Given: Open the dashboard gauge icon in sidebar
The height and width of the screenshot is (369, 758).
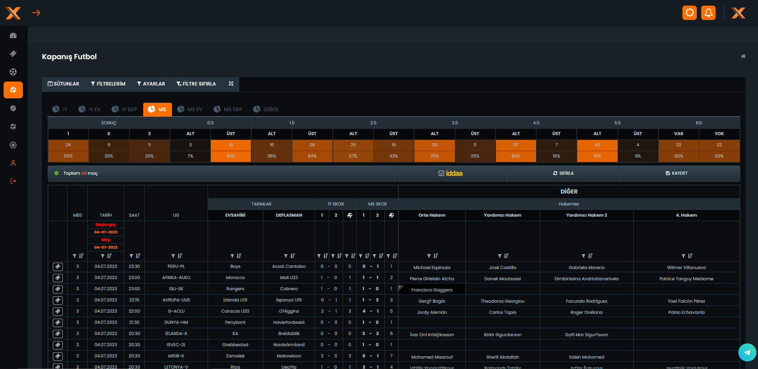Looking at the screenshot, I should [13, 36].
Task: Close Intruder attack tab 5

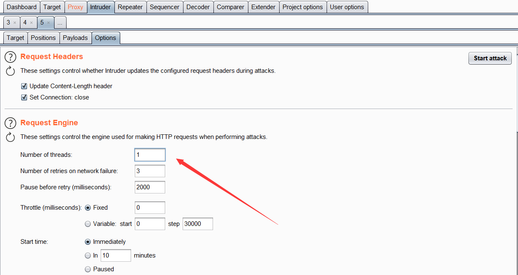Action: point(48,23)
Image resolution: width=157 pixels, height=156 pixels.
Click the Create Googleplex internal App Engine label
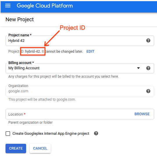coord(51,134)
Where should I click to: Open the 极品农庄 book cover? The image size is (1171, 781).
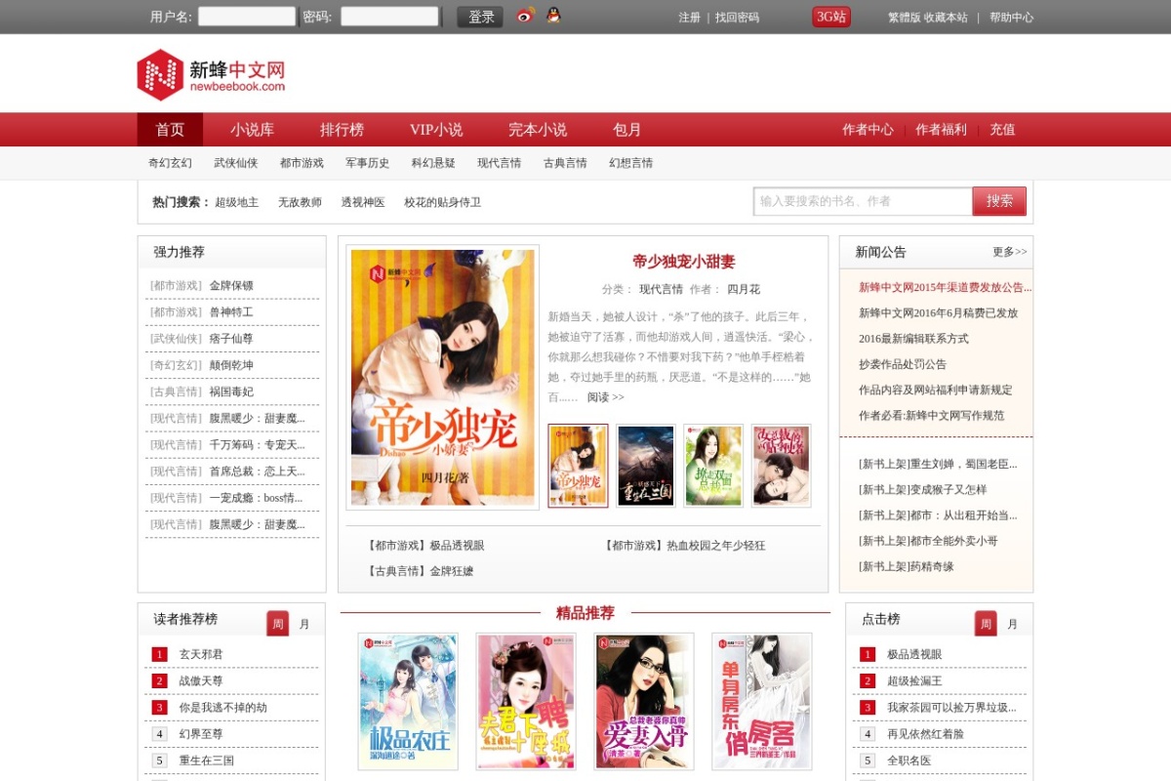point(408,701)
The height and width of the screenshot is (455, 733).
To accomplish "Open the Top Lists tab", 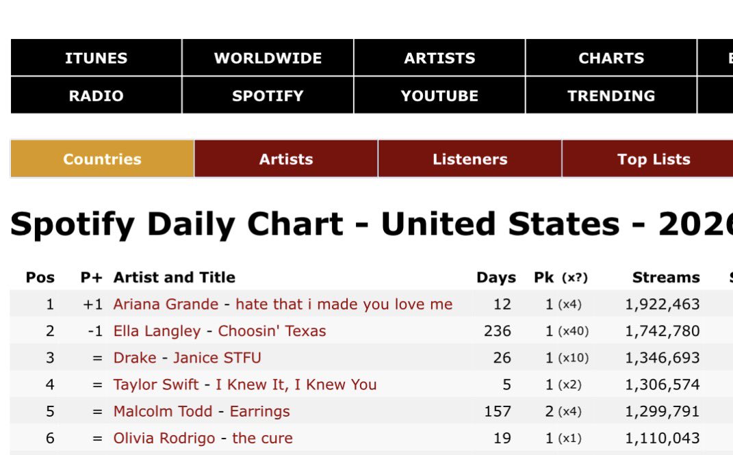I will point(654,159).
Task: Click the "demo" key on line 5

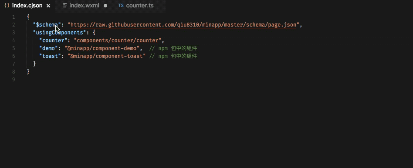Action: (48, 48)
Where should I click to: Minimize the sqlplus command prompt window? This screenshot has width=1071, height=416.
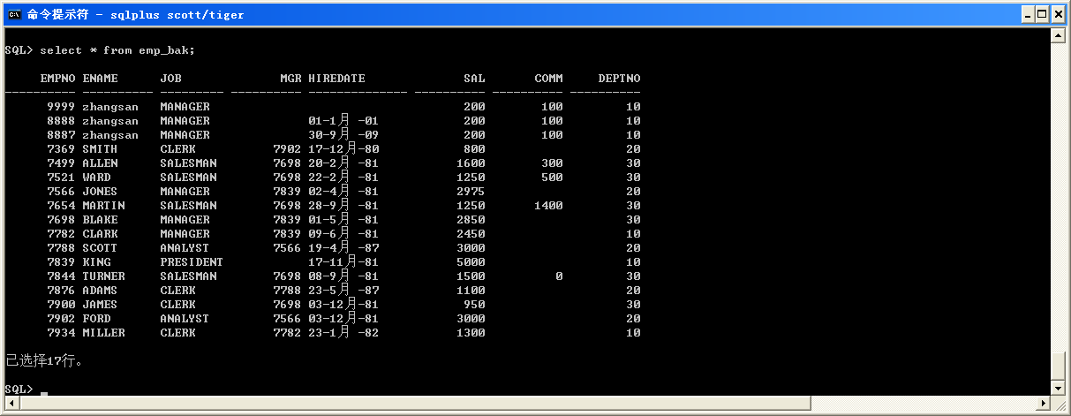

▸ What is being asked
Give again, word for word, only the lines from the one with "Task: Click the" through the last line of the entries, both included; no pictures go in the copy.

▸ Response
Task: Click the "demo" key on line 5

Action: (48, 48)
Where should I click to: Minimize the sqlplus command prompt window? This screenshot has width=1071, height=416.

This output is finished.